= Directions for this task =
Reproduce the lines of data between the line holding "Viewport: 1439px width, 469px" and the line holding "pyautogui.click(x=127, y=643)", inclusive, without altering them. Omit the pictures from your copy.

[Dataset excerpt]

-=-=-=-=-

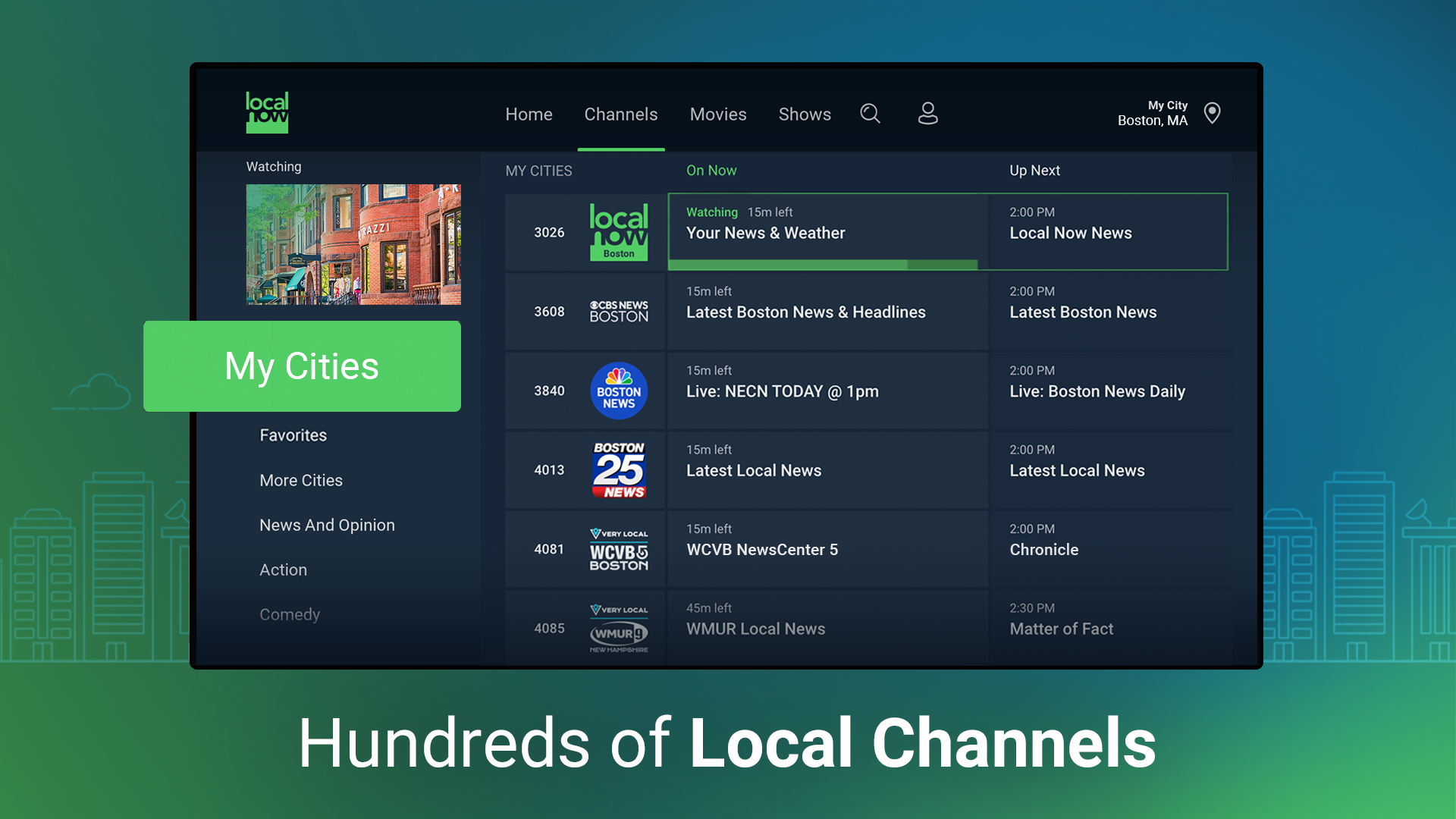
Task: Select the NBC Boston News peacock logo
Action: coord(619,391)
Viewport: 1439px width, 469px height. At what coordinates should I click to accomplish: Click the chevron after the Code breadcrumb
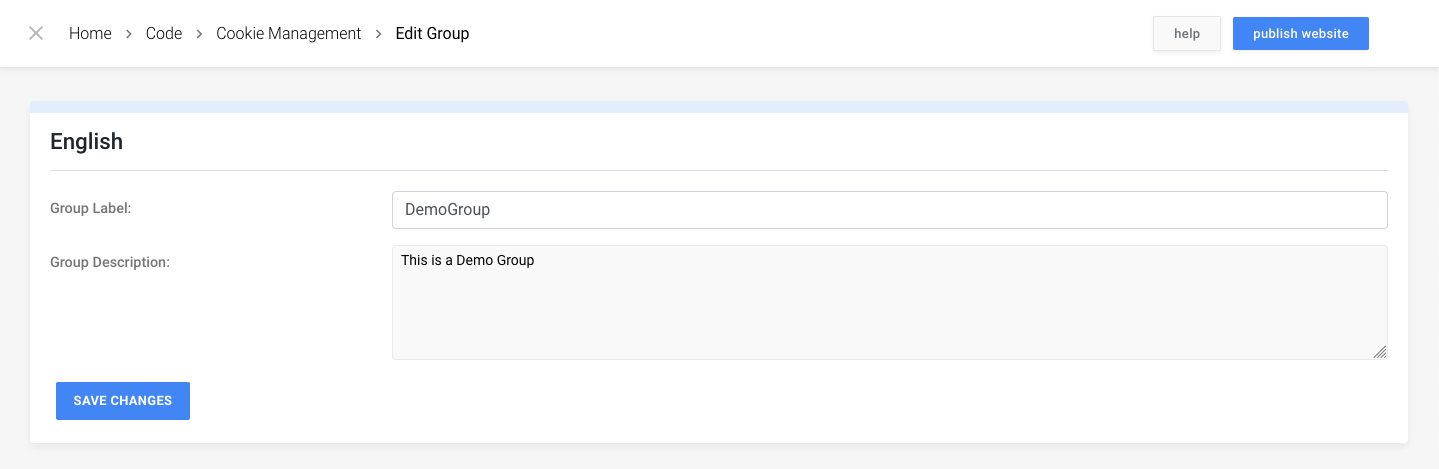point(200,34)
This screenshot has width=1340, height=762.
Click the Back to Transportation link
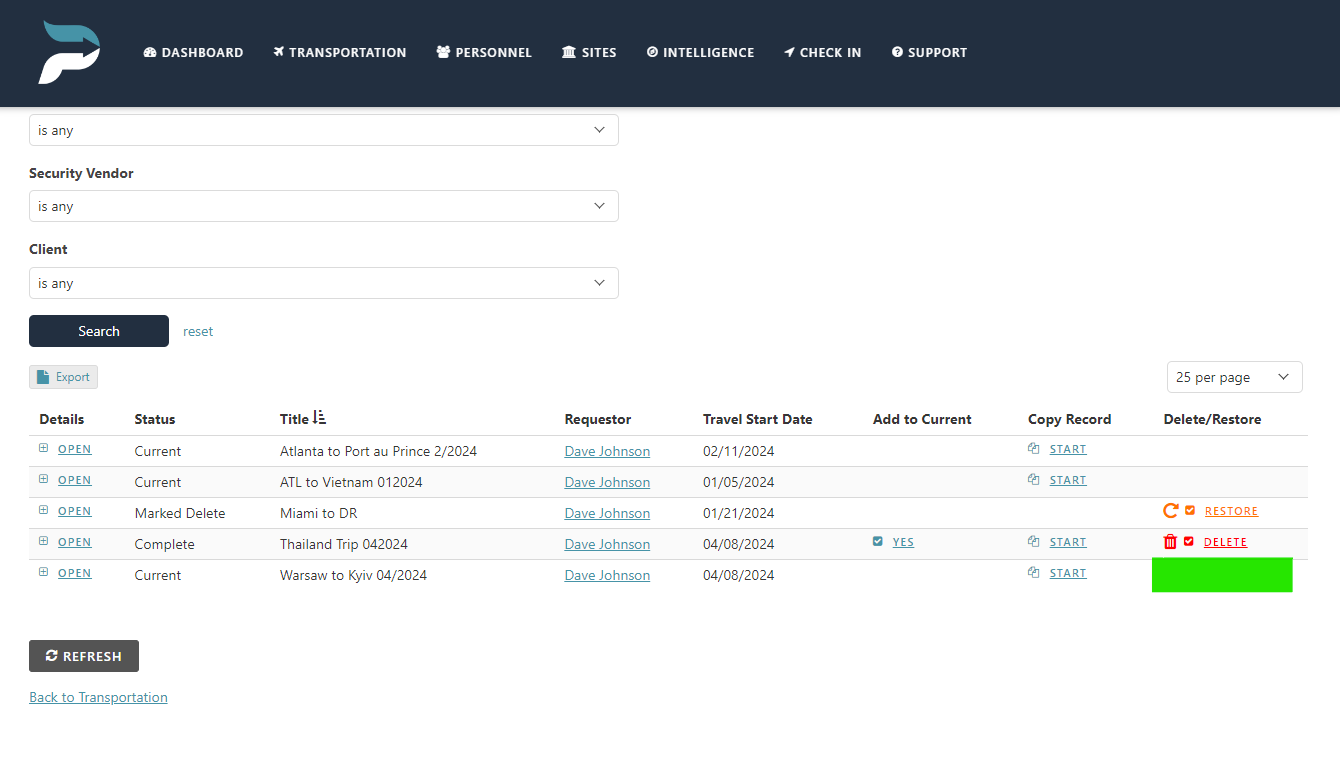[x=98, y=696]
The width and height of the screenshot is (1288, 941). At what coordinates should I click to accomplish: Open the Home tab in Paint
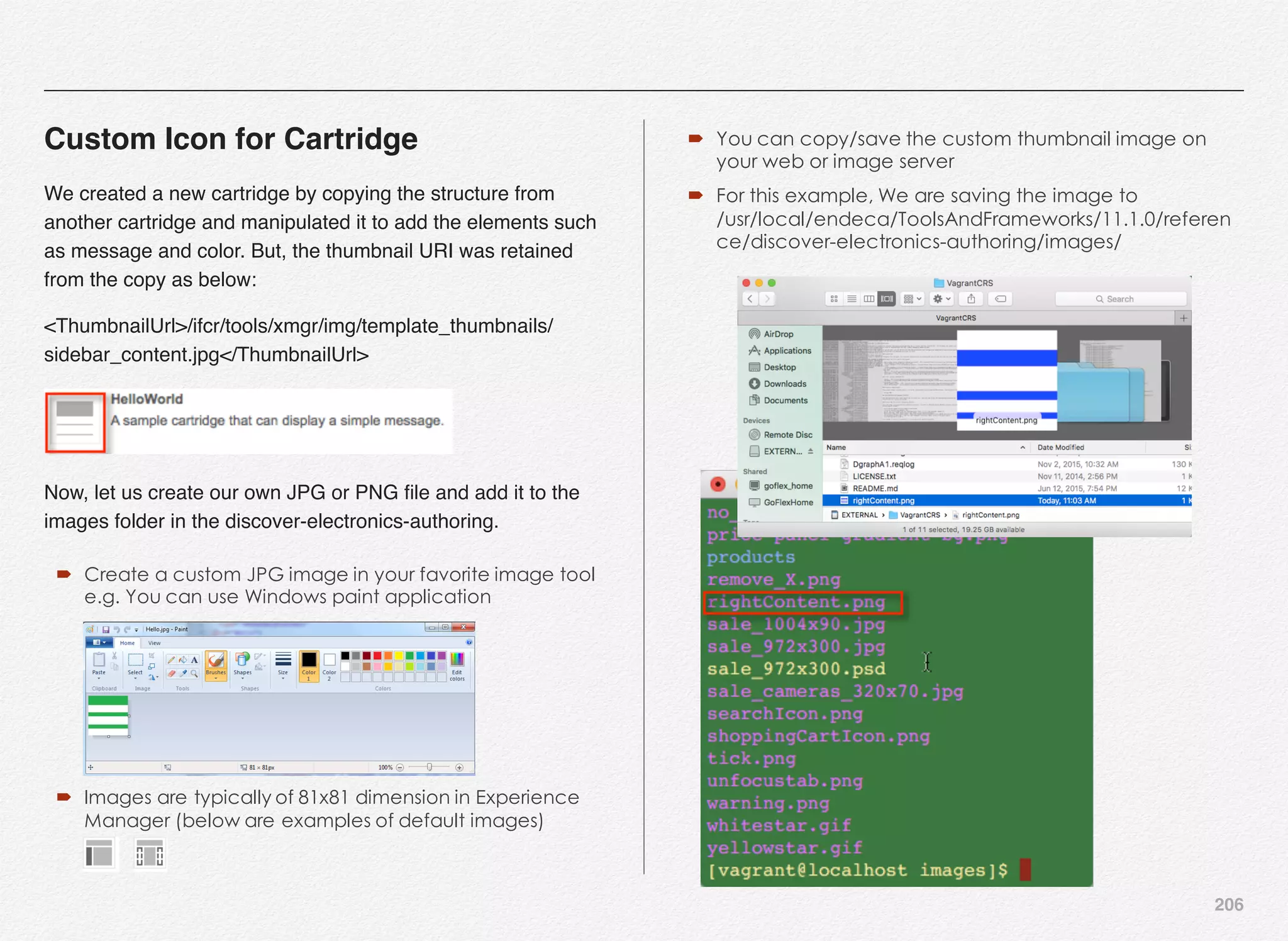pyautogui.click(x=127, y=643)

-=-=-=-=-

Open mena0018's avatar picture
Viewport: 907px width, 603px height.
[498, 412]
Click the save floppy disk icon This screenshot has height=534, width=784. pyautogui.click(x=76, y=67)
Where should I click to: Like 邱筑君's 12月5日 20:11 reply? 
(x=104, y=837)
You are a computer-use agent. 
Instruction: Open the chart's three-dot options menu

-=-=-=-=-

= Response to the exercise =
Viewport: 1439px width, 469px height. At what coordinates should I click to accomplish: Click the chevron after the Code breadcrumb
point(200,34)
This screenshot has width=1340, height=762.
Click the Back to Transportation link
[x=98, y=696]
The width and height of the screenshot is (1288, 941). At what coordinates should I click to accomplish: Open the Home tab in Paint
pyautogui.click(x=127, y=643)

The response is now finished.